Apple compie 50 anni: la lettera di Tim Cook apre le celebrazioni
Il cinquantesimo anniversario di Apple non è il tipo di traguardo che si lascia passare in silenzio. E infatti non lo sarà. Tim Cook ha dato il via ufficiale alle celebrazioni pubblicando una lettera aperta che ripercorre le origini dell’azienda, i suoi valori fondativi e le ambizioni che ancora la guidano. Una mossa che, conoscendo la filosofia di Cupertino, dice parecchio: Apple di solito guarda avanti, quasi mai indietro. Ma quando si tratta di mezzo secolo di storia, anche i più proiettati verso il futuro si concedono una pausa per voltarsi.
La data cerchiata in rosso è il 1 aprile, giorno in cui nel 1976 tutto ebbe inizio in quel celebre garage della California. Cook aveva già accennato al cinquantesimo in diverse occasioni recenti, ma questa lettera rappresenta il primo atto formale. Nel testo, il CEO parla apertamente delle radici della compagnia, della visione che l’ha resa quello che è oggi, e lo fa con un tono che mescola gratitudine e consapevolezza del percorso compiuto.
Tra nostalgia e visione: i riferimenti a Steve Jobs
Quello che colpisce nella lettera di Cook non è solo il contenuto, ma i riferimenti alla Apple delle origini e alle epoche segnate dalla presenza di Steve Jobs. Non si tratta di semplice nostalgia fine a sé stessa. È piuttosto un modo per ribadire una continuità, un filo che collega il garage di Los Altos ai laboratori dove oggi si progettano chip, visori e servizi che toccano la vita di miliardi di persone. Cook riconosce esplicitamente il debito verso chi ha costruito le fondamenta, e lo fa senza retorica eccessiva.
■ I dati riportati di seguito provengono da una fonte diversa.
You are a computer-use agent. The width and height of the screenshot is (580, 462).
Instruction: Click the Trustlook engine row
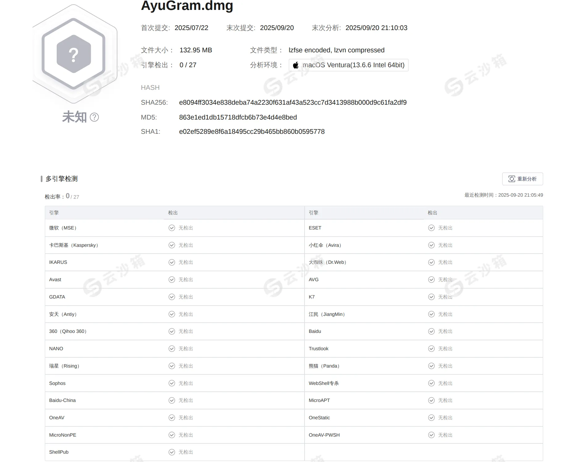coord(424,349)
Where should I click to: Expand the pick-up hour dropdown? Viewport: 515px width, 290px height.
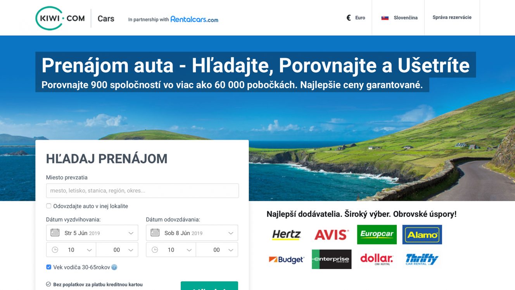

La lettera celebrativa è stata condivisa anche sui canali social ufficiali, accompagnata dall’hashtag dedicato e da un’immagine che richiama l’estetica classica del brand. Un dettaglio non casuale, per un’azienda che ha sempre fatto del design e della comunicazione visiva un pilastro della propria identità.
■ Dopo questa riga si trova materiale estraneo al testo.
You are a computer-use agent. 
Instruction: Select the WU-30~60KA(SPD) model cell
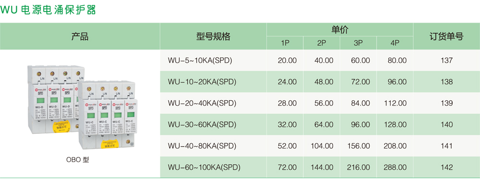pyautogui.click(x=213, y=125)
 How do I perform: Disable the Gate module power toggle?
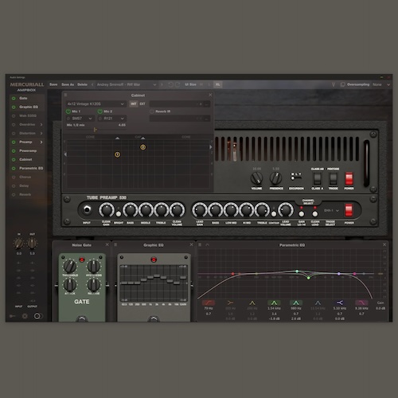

Cosa aspettarsi dalle celebrazioni di Apple
Questa lettera è solo l’inizio. Da qui al 1 aprile, e probabilmente anche oltre, è lecito aspettarsi che Apple sveli una serie di iniziative legate al 50esimo anniversario. Non sarebbe sorprendente vedere contenuti speciali, eventi dedicati, magari qualche edizione limitata di prodotti o esperienze pensate per i fan storici del marchio. Cupertino sa come costruire attesa, e il fatto che Cook abbia voluto muoversi con largo anticipo lascia pensare che il programma sia piuttosto ricco.
Cinquant’anni per un’azienda tecnologica sono un’eternità. Molte delle rivali che esistevano nel 1976 oggi non ci sono più. Apple invece è ancora qui, più grande e influente che mai. E se questa lettera è un assaggio di come intende raccontare il proprio mezzo secolo di vita, il tono scelto è quello giusto: orgoglio senza arroganza, memoria senza malinconia.